[Problem statement] Reproduce the forum thread about mounting an NTFS-formatted pendrive below in full, with every word and line kept unchanged.

[Source excerpt]
━━━━━━━━━━

# Mounting a pendrive formated in NTFS



## jrperezmayo (Nov 18, 2020)

This is my experience mounting a pendrive in ntfs.
 The objetive is share with others that are begining in FreeBSD world.
 When you has a pendrive with partitions in NTFS you need that the system recognize it.
 So, first, install fusefs-ntfs:
 You can do that of two forms,
 Using a package: pkg install fusefs-ntfs.
 Using ports: In /usr/ports/sysutils/fusefs-ntfs.
 make install clean.

 You has been installed, now you can mount the pendrive.
 . With the pendrive in an usb port: gpart show. This command show all disks in system.
 It show the name and number. Anothe form is with ls /dev.
 Device name must be like ada0
                                           ada0s1
                                           ada1
                                           adas1.
 Once you identified the device, you can mount:
  As root #ntfs-3g /dev/ada1s1 /media.

 And that's all.


----------



## Sevendogsbsd (Nov 18, 2020)

Since it may not be obvious to new users: pick EITHER ports or packages. Packages are suggested for new users until they use the system for a while and understand things. Mixing ports and packages can have ugly side effects because the dependency versions can be completely different.

There are also auto-mounting applications out there: my favorite is sysutils/automount. I am not sure if automount will do NTFS volumes as I do not have any so can't speak to their use.


----------



## George (Nov 18, 2020)

`kldload fuse`?


----------



## jrperezmayo (Nov 18, 2020)

Yes. I tested and work. kldload fuse. Is after you installed fusefs-ntfs.


----------



## jrperezmayo (Nov 18, 2020)

I didn't know automount. Maybe test later.


----------



## jrperezmayo (Nov 18, 2020)

You can make a directory in /media . For example.
 #mkdir /media/usb.

 and later.
 #ntfs-3g /dev/ada1s1 /media/usb.


----------

━━━━━━━━━━

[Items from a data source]
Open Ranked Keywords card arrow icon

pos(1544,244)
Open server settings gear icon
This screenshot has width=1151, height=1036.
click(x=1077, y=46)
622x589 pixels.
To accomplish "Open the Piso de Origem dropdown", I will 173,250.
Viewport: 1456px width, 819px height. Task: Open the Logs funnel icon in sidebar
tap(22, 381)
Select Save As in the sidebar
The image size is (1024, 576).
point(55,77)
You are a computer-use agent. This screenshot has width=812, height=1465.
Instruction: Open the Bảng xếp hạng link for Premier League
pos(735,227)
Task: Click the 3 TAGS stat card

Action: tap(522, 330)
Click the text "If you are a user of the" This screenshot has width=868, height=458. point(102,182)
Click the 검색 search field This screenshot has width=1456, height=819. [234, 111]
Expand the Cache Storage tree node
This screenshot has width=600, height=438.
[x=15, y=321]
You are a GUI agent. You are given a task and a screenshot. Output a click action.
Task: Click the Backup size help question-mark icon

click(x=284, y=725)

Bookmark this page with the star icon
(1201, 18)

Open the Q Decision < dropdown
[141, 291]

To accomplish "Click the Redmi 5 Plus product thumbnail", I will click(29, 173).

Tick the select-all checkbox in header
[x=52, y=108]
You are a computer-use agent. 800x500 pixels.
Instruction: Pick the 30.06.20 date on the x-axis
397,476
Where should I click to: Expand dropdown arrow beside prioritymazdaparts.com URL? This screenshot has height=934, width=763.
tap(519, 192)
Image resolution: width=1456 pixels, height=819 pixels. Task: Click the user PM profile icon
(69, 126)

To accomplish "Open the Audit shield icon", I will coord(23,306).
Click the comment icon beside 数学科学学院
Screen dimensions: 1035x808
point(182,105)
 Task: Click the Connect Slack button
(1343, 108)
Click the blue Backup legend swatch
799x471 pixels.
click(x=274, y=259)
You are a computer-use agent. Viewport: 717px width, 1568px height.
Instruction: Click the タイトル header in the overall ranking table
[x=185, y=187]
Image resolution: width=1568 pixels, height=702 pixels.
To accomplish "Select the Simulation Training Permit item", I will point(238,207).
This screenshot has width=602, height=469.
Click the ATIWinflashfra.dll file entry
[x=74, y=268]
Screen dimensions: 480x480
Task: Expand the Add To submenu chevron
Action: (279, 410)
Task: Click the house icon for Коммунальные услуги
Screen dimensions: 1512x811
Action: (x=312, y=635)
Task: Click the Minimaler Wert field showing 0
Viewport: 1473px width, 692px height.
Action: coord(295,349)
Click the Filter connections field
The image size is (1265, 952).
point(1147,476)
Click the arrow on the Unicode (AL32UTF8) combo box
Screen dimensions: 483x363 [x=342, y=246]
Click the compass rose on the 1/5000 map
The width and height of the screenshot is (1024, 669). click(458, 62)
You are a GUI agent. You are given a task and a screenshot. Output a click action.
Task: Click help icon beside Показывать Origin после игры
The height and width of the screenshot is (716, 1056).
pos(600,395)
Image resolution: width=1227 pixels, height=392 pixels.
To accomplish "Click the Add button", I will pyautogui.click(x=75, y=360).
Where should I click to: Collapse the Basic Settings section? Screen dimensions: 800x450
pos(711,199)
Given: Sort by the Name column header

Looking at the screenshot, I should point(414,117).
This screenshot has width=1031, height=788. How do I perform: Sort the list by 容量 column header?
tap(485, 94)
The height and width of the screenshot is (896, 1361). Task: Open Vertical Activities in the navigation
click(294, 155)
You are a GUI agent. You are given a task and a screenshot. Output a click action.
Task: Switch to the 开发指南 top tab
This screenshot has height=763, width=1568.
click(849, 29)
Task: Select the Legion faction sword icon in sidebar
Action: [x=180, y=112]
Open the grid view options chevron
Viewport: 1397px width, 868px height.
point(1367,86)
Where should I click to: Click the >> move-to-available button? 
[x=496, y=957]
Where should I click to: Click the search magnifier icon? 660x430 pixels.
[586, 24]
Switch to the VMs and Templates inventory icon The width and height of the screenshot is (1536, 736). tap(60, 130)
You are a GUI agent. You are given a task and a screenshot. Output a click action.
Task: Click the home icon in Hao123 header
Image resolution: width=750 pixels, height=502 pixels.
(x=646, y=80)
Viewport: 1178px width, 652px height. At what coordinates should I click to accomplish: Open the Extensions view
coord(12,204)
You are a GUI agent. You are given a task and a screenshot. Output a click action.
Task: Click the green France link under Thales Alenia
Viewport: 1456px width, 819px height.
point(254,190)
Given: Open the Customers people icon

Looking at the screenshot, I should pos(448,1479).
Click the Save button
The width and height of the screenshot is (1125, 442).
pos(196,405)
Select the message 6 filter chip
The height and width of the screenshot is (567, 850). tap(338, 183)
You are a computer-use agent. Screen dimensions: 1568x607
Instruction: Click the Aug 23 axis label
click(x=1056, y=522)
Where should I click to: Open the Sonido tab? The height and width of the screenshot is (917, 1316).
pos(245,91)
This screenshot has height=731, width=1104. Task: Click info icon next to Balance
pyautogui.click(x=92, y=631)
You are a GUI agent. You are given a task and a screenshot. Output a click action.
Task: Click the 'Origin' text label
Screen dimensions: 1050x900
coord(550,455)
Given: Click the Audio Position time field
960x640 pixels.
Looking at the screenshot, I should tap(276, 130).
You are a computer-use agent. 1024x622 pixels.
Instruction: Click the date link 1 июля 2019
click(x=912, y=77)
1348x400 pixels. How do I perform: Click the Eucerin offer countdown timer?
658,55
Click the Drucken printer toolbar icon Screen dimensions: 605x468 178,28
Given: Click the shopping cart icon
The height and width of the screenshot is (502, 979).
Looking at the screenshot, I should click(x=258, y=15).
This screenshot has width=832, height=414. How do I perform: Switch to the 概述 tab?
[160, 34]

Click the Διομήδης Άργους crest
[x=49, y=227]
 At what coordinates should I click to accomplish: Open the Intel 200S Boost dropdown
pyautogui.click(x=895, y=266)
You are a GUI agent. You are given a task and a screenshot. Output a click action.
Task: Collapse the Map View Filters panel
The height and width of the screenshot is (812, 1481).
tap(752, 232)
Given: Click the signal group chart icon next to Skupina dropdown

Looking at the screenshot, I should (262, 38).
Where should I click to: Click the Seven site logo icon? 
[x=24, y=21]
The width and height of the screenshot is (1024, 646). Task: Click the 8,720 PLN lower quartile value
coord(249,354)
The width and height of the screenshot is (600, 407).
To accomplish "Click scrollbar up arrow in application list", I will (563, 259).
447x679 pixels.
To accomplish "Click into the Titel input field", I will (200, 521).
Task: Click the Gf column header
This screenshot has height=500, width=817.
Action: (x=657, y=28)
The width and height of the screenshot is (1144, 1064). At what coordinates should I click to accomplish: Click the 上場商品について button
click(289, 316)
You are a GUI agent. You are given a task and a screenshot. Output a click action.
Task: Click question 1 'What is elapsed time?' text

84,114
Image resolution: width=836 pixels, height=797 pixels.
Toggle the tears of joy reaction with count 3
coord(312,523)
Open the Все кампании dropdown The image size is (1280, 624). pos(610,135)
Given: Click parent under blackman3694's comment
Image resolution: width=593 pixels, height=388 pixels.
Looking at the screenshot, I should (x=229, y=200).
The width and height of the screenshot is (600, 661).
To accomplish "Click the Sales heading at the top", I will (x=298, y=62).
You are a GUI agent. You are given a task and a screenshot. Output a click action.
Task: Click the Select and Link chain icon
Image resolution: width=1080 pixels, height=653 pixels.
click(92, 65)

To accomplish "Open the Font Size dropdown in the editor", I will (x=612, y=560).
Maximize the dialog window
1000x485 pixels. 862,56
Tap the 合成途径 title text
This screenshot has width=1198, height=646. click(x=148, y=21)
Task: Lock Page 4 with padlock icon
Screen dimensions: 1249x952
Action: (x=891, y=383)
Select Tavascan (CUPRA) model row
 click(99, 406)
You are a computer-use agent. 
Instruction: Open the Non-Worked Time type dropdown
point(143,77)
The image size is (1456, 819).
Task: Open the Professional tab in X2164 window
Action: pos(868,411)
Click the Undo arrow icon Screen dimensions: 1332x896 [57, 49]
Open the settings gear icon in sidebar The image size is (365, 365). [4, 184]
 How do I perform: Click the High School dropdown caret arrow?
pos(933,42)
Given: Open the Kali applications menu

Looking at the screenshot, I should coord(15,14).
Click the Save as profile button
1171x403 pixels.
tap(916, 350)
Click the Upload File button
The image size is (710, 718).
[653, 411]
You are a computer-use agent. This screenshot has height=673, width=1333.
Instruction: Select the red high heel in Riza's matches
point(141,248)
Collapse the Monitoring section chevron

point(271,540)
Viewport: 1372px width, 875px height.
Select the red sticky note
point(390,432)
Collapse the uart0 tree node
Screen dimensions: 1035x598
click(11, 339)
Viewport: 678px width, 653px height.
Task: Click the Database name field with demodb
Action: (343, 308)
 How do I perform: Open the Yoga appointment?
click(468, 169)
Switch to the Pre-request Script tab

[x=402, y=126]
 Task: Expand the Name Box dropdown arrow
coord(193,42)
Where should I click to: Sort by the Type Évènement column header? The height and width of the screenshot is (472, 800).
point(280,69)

━━━━━━━━━━

[Worked answer]
# Mounting a pendrive formated in NTFS



## jrperezmayo (Nov 18, 2020)

This is my experience mounting a pendrive in ntfs.
 The objetive is share with others that are begining in FreeBSD world.
 When you has a pendrive with partitions in NTFS you need that the system recognize it.
 So, first, install fusefs-ntfs:
 You can do that of two forms,
 Using a package: pkg install fusefs-ntfs.
 Using ports: In /usr/ports/sysutils/fusefs-ntfs.
 make install clean.

 You has been installed, now you can mount the pendrive.
 . With the pendrive in an usb port: gpart show. This command show all disks in system.
 It show the name and number. Anothe form is with ls /dev.
 Device name must be like ada0
                                           ada0s1
                                           ada1
                                           adas1.
 Once you identified the device, you can mount:
  As root #ntfs-3g /dev/ada1s1 /media.

 And that's all.


----------



## Sevendogsbsd (Nov 18, 2020)

Since it may not be obvious to new users: pick EITHER ports or packages. Packages are suggested for new users until they use the system for a while and understand things. Mixing ports and packages can have ugly side effects because the dependency versions can be completely different.

There are also auto-mounting applications out there: my favorite is sysutils/automount. I am not sure if automount will do NTFS volumes as I do not have any so can't speak to their use.


----------



## George (Nov 18, 2020)

`kldload fuse`?


----------



## jrperezmayo (Nov 18, 2020)

Yes. I tested and work. kldload fuse. Is after you installed fusefs-ntfs.


----------



## jrperezmayo (Nov 18, 2020)

I didn't know automount. Maybe test later.


----------



## jrperezmayo (Nov 18, 2020)

You can make a directory in /media . For example.
 #mkdir /media/usb.

 and later.
 #ntfs-3g /dev/ada1s1 /media/usb.


----------